The man appealed and argued that the unassembled gun — which also was missing a bolt and washer — shouldn’t have been considered a firearm under state law because the gun was disassembled, incomplete and couldn’t have been brandished as a weapon or fired in their current state.
Back in November, the Minnesota Court of Appeals upheld the man’s conviction, determining a group of gun parts can still be a firearm under state law as long as the parts can be assembled into a gun — particularly in this case, where a firearm violation by a person convicted of violence isn’t able to even possess a firearm, let alone use one.
In a 4-3 decision, the Minnesota Supreme Court agreed with the Court of Appeals.
Court documents note that investigators recognized the gun parts found in the backpack were from a 20-gauge shotgun and — using a bolt and washer from a similar gun — were able to assemble it and found it functional through a test fire.
The Supreme Court justices determined that a firearm is “ordinarily understood to be an instrument designed for attack or defense” and shoots a projectile through explosive force. That means it couldn’t be applied to a flare gun, for example, because it’s designed as an emergency alert instrument. However, since the shotgun parts met that definition.
Additionally, the justices wrote that even though the parts were missing two pieces to be fully assembled into a functional shotgun, the missing parts didn’t change the design of the firearm or make it something that wasn’t designed for attack or defense. They compared it to a clarinet, which is often disassembled for transport or storage but is still reasonably considered a clarinet when unassembled, even if it’s missing a part like the reed. And since simple possession of a gun is a violation for a person convicted of a crime of violence, the functionality isn’t relevant to whether or not it’s a firearm, the justices wrote.

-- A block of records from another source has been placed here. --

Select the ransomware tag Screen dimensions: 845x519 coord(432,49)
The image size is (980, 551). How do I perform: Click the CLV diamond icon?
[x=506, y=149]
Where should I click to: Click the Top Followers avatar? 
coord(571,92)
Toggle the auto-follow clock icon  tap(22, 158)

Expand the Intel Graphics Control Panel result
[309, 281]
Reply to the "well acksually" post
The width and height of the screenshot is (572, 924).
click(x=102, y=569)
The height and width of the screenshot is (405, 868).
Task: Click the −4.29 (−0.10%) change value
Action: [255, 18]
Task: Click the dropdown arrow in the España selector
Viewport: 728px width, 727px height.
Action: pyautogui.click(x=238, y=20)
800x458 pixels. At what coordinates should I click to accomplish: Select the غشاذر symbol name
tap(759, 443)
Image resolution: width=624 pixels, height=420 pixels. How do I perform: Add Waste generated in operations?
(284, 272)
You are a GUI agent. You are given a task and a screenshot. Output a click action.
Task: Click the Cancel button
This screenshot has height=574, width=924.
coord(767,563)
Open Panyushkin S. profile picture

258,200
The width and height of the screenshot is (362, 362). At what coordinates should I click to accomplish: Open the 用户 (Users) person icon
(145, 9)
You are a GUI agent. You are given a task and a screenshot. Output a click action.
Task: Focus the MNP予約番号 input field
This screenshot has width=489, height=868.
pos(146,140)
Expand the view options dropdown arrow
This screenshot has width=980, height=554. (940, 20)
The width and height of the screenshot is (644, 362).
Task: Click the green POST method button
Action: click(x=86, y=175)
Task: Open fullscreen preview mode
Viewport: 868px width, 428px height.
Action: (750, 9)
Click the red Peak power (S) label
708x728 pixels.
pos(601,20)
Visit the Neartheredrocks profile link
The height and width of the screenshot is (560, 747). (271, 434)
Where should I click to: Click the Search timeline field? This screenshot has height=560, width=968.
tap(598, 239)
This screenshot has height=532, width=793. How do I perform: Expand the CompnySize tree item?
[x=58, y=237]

The court also highlighted a similar opinion from the Michigan Supreme Court, in which those justices recognized that requiring a gun to be fully complete and functional to be considered a firearm would allow convicted felons to legally sell, buy and have guns as long as the firing pins were removed temporarily. The Minnesota Supreme Court wrote that a completeness requirement “would thwart the Legislature’s clear purpose in enacting the sweeping lifetime provision.”
Ultimately, the justices wrote that the jury was properly allowed to decide whether the gun parts had been changed so much or were so incomplete in that they no longer constituted a firearm, but they determined the parts did meet the definition of a firearm and the evidence was sufficient to reach that determination.
However, the decision still leaves some gray areas. For example, the justices noted that a gun “could be so damaged, incomplete, or altered that it has completely lost its characteristics of a weapon designed to fire a projectile,” and a toy gun that becomes able to shoot real bullets could be considered a real firearm.
The three dissenting justices, including Chief Justice Lorie Gildea, wrote that they don’t believe a person who is missing parts of a gun could assemble them to be a weapon and, therefore, don’t believe the man’s conviction should’ve been upheld.